Well, I’ll tell you who and what I am and you can define me any way you like. I was born in Virginia, grew up in LA, have lived in Colorado and Wyoming, then spent 18 years in Santa Fe before returning to Wyoming (and yes, I SO miss Santa Fe!). I’m a writer and an avid reader, a lover of books since childhood. Now, I’m the publisher at Pronghorn Press, a small press (or micropress?) in northern Wyoming established in 1998, with a list of 82 titles going into this year.
Three months ago we launched a new website, PronghornPressAudio.com offering professionally recorded downloadable audio versions of some of our titles and have more in the works.
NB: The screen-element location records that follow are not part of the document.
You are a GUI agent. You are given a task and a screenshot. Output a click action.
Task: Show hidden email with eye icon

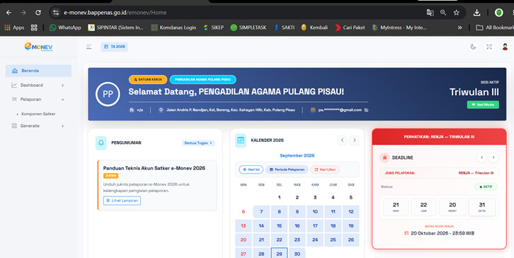366,110
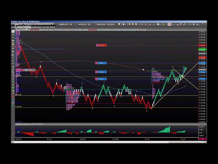Viewport: 218px width, 164px height.
Task: Switch to the WSPH19 : 15 tab
Action: (65, 24)
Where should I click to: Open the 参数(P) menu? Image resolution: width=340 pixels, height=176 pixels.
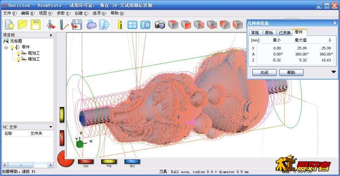pos(64,13)
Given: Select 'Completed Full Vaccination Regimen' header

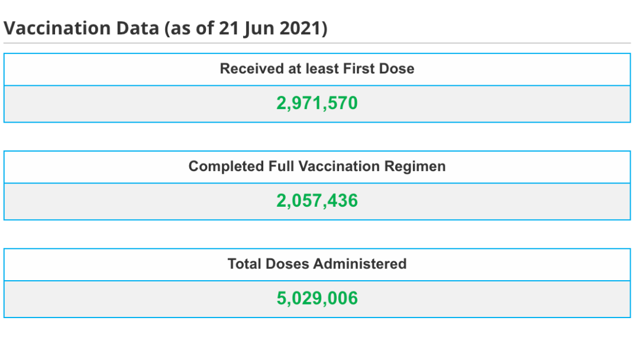Looking at the screenshot, I should coord(317,166).
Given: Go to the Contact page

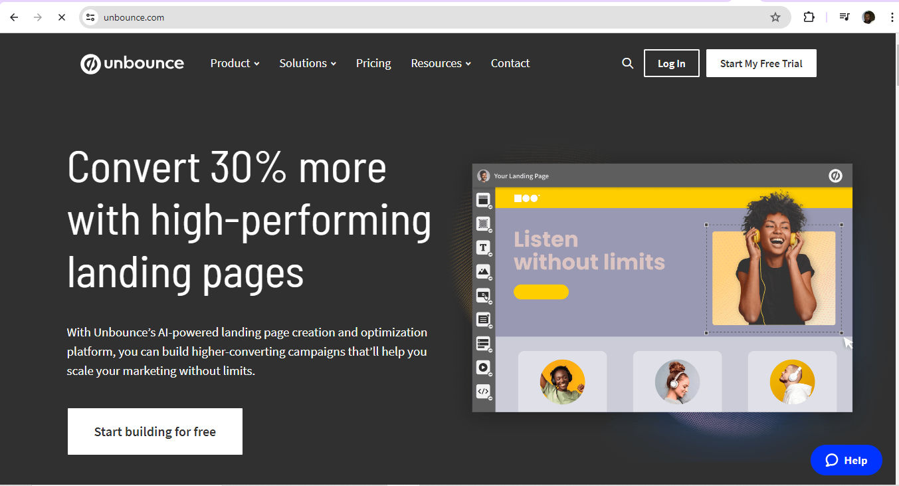Looking at the screenshot, I should tap(510, 63).
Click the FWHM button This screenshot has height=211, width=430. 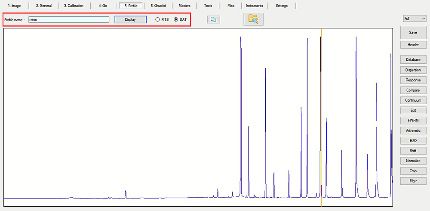point(413,120)
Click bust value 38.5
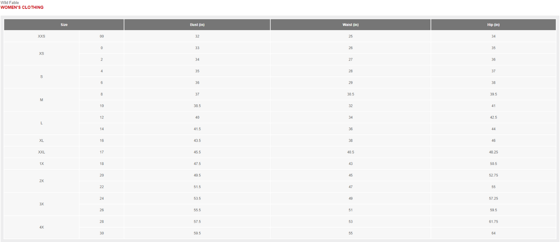This screenshot has height=242, width=560. tap(197, 106)
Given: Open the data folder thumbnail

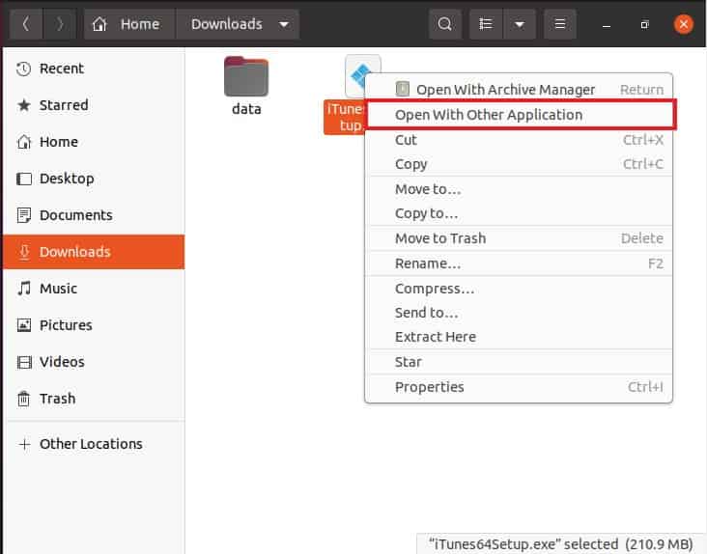Looking at the screenshot, I should (x=246, y=76).
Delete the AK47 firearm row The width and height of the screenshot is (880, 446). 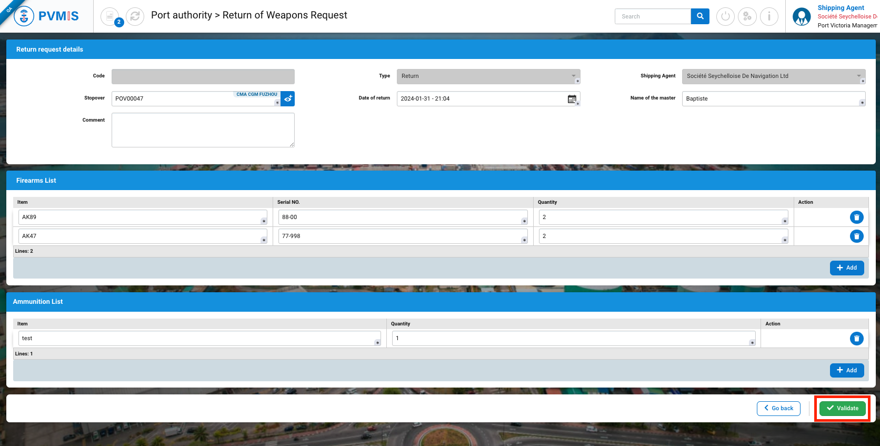coord(856,236)
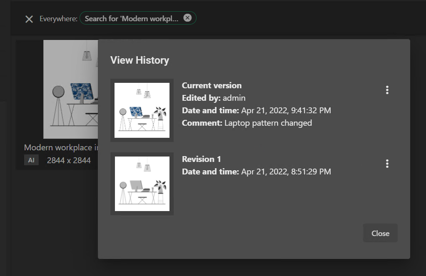The image size is (426, 276).
Task: Click the AI file type badge
Action: 31,160
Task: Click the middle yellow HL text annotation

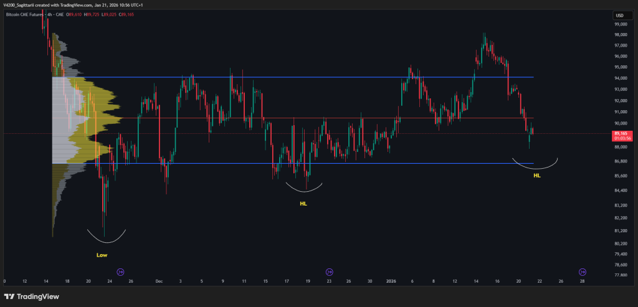Action: (x=303, y=204)
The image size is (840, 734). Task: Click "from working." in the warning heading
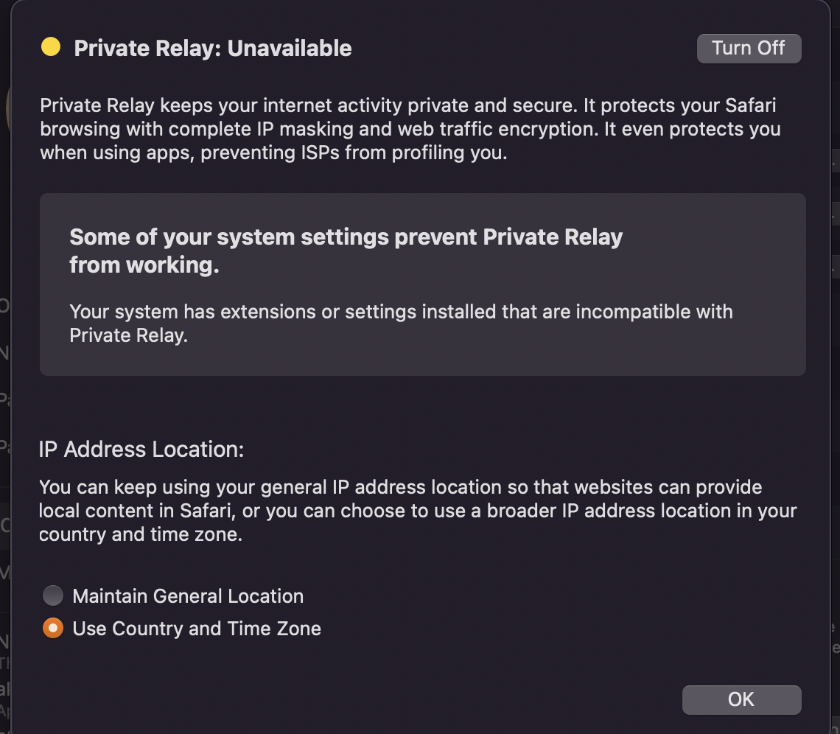click(x=144, y=265)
We are also just beginning to convert some of our titles to e-books for all the many devices people can read books on, though I confess I can’t imagine reading a book on a cell phone! (Please Note: I’m not completely out of the mainstream—I’m an enthusiastic Kindle user-so maybe you can just think of me as clinging to the bank of that stream!)
My background is commercial art and advertising design. I found my way into the publishing business by dint of necessity. Throughout the 1990s I designed a number books and catalogs in my freelance work. When an illness in the family forced a move, it also necessitated recreating a career and Pronghorn Press was born. We began with anthologies (Hard Ground, Writing the Rockies) linked to a writing contest that included all genres, but was required to deal with contemporary life in the Rocky Mountain region. (My distaste for the whole romantic concept of things “Western” will be discussed in a later entry!) The contests and subsequent anthologies continued for several years and two regions were added, Dense Growth, Writing the Pacific Northwest and Dry Ground, Writing the Desert Southwest. We even produced Foreign Ground, Travelers’ Tales.
I started the contest/anthology concept for two reasons. I was looking for a first book with a broad appeal and the hope that the authors included would help create a demand, and I also wanted to give authors a chance to acquire some publishing credits that were becoming increasingly necessary for those seeking an agent and a leg up toward the giants of the industry.
The anthologies and contests are behind us now and our focus is on good books in a number of genres. I crave more good fiction—it’s where my heart is—but it seems not much of it comes my way, either through submissions or what I can find to buy!
We have imprints for children’s books (PrairieWinkle), for self-help/human potentials (Higher Shelf Books), and for SciFi/Fantasy (Antelios). I also do a series called Women & Words. Because I’m small and have to work so hard at what I do, I decided from the beginning to only publish the things I liked and to work with people I enjoyed. It’s been an interesting ride.
And now, in the midst of the current economic situation, I find myself facing the same problems that the big houses in NY are said to be facing: changing markets, multiplying formats, software changes and a diminishing number of book review venues—and if THEY can’t find reviewers, you know I’m having trouble! The marketing difficulties walk a tightrope between the market itself and the glut of new titles available, Anyone and everyone can now publish with one the large number of online vanity presses, some reputable, others preying on aspiring writers. And don’t misunderstand. I’m a writer myself and I believe everyone who wants to write should be encouraged, and that people who want to self-publish should be free to do it. But, I would like to see a better understanding of what it takes to sell books—and what books sell—before the authors commit to self-publishing their work. (This, too, I will wax both practical and philosophical on in another blog.)
I have never been accused of being short on opinions, for better or for worse. I hope you might be interested in some of mine and I’m certainly interested in yours. Living where I do, I struggle to remain in some sort of loop that connects me to the thinking of the wider world, so feel free to comment. I’d love to hear what interests you, what you might like to know about publishing on a small scale, book marketing, your favorite books.
Put me in your loop and let’s see what happens.